> _What you have to do_
Each line of the records that holds "computer" should be shown in full.

(Source records)
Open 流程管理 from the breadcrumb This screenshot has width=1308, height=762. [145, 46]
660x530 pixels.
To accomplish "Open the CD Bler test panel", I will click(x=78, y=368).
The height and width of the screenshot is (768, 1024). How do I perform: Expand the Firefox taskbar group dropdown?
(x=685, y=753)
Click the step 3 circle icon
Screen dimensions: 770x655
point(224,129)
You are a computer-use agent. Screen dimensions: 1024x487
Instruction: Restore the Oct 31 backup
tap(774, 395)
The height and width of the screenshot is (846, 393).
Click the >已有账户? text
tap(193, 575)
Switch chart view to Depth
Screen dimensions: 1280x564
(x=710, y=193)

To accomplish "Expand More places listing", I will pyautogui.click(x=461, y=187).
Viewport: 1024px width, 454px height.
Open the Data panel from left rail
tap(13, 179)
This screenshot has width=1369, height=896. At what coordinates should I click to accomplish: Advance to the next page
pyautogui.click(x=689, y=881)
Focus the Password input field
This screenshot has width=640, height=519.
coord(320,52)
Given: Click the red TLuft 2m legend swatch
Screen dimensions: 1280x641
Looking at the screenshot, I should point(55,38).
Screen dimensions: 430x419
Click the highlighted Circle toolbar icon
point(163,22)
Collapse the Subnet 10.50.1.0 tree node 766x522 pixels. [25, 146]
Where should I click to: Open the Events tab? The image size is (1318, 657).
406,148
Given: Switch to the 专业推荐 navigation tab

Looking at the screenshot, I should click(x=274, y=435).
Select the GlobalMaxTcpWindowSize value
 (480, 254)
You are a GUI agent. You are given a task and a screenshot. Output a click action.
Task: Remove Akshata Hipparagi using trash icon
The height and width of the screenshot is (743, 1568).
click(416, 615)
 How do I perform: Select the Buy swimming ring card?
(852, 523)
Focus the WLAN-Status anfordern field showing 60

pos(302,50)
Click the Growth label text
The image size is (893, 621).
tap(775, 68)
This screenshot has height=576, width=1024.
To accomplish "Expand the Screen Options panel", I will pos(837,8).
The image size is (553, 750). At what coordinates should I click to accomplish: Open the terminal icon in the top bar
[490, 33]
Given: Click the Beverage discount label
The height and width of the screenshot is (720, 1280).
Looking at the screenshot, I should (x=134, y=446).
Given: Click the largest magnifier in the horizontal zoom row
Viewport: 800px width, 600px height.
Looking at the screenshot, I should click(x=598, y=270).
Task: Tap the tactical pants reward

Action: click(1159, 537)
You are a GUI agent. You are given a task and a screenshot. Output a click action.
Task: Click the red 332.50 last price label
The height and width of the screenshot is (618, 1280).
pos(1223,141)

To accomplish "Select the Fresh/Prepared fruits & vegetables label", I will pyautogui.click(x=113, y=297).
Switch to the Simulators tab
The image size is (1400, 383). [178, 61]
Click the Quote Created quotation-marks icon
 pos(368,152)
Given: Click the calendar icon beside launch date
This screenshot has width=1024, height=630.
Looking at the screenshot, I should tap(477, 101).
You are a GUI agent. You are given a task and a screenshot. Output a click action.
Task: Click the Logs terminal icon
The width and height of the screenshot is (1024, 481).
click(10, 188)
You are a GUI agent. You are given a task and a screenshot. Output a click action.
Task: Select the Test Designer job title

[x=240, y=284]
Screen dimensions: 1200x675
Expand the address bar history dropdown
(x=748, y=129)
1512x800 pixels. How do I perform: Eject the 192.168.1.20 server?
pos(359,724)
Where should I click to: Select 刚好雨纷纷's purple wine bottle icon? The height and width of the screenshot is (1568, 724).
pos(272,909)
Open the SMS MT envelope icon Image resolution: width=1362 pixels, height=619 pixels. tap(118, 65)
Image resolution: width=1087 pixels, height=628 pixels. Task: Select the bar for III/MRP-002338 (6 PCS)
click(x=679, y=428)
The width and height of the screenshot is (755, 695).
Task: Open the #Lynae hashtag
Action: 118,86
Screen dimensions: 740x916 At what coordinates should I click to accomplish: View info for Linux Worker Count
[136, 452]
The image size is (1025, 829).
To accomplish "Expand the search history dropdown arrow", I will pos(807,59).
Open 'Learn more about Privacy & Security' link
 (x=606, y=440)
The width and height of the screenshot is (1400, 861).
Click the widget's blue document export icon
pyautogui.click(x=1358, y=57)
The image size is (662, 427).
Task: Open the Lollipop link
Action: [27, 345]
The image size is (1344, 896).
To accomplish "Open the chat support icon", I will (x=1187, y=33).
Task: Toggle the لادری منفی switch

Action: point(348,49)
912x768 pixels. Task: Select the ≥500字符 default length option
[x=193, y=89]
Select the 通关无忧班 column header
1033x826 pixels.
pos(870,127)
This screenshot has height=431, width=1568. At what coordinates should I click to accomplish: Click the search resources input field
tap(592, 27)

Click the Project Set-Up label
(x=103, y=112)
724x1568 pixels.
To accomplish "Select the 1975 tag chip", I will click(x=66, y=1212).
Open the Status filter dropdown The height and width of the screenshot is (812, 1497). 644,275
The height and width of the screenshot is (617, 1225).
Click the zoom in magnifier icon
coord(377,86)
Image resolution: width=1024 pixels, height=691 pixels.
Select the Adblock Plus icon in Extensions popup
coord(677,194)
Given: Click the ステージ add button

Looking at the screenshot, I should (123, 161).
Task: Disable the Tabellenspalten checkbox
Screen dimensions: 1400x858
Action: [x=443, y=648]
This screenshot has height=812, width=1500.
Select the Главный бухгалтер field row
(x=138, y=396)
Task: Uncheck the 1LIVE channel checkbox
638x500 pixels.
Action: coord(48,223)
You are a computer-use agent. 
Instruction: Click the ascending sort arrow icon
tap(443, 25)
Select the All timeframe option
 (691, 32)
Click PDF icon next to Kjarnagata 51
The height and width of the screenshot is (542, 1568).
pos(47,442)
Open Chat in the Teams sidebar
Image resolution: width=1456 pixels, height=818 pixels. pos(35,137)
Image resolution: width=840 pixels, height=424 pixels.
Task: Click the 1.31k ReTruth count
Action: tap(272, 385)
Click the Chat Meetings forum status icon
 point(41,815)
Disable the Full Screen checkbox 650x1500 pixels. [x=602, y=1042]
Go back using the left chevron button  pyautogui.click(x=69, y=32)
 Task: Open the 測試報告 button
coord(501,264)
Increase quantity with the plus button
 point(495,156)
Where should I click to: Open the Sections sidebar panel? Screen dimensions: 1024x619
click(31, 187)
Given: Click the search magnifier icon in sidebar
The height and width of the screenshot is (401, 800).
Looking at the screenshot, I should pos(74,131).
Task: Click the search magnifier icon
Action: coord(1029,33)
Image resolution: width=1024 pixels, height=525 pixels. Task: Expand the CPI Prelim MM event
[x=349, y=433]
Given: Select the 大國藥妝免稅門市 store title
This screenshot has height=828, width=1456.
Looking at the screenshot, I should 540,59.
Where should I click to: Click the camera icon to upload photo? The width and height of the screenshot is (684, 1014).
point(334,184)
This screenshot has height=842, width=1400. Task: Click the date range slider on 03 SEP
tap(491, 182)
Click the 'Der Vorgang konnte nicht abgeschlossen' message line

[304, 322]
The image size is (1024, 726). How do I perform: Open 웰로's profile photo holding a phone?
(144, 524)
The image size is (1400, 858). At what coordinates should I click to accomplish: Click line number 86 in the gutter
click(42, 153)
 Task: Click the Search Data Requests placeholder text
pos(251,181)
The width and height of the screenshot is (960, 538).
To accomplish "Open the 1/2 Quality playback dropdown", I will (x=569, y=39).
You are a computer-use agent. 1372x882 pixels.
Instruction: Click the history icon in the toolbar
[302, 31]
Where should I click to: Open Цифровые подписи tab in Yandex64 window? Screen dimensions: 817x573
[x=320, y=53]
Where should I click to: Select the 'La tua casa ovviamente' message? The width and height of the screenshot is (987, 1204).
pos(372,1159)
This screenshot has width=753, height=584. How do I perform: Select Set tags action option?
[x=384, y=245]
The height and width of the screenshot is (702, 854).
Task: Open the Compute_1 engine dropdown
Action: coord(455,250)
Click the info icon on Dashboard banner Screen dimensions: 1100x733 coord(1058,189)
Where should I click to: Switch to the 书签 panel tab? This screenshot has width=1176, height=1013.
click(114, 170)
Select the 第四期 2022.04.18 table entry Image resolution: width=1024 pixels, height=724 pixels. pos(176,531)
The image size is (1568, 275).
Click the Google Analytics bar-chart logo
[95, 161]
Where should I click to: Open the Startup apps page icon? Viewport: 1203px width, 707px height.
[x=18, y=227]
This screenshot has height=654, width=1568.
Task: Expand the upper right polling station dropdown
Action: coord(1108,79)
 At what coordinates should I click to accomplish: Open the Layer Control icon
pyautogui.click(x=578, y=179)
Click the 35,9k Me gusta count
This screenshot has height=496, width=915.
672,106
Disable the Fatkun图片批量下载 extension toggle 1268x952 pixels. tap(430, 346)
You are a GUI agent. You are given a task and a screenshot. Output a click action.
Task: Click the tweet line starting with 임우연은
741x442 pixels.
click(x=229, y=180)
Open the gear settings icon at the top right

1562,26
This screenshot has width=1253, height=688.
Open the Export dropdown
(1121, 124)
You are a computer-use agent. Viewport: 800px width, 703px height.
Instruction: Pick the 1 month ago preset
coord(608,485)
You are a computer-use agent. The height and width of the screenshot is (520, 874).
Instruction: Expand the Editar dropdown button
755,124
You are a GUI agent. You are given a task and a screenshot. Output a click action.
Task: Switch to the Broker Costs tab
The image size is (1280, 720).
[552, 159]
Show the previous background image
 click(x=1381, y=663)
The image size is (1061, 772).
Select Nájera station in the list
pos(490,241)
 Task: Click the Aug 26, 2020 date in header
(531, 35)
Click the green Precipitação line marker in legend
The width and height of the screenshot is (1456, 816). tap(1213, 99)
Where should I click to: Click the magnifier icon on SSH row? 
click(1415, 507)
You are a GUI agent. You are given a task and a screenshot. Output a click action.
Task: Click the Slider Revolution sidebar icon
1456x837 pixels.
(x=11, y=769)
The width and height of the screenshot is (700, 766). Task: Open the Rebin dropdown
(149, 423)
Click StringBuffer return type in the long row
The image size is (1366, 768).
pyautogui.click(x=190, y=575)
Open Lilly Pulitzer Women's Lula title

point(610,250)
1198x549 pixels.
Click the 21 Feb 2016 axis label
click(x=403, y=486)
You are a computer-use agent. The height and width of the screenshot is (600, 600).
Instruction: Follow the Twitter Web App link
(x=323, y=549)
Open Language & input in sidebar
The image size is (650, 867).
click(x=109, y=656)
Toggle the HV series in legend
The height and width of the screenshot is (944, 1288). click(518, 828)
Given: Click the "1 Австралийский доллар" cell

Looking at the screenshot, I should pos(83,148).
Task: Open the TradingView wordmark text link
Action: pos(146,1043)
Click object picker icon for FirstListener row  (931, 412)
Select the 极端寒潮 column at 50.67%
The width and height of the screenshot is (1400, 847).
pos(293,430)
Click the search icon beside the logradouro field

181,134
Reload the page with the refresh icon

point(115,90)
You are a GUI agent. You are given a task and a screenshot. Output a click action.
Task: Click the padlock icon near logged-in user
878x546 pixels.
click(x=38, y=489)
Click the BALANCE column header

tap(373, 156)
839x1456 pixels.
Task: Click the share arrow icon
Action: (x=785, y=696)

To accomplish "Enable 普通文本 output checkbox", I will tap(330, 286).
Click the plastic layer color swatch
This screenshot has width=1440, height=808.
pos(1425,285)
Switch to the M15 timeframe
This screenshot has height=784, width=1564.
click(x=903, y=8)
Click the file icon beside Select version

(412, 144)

> _Written response_
You are a computer-use agent. Screen dimensions: 1024x487
You are a computer-use agent. 
You are a computer-use agent. 1372x882 pixels.
You are a computer-use agent. Viewport: 800px width, 703px height.
You are a computer-use agent. The height and width of the screenshot is (520, 874).
You are a computer-use agent. The height and width of the screenshot is (600, 600).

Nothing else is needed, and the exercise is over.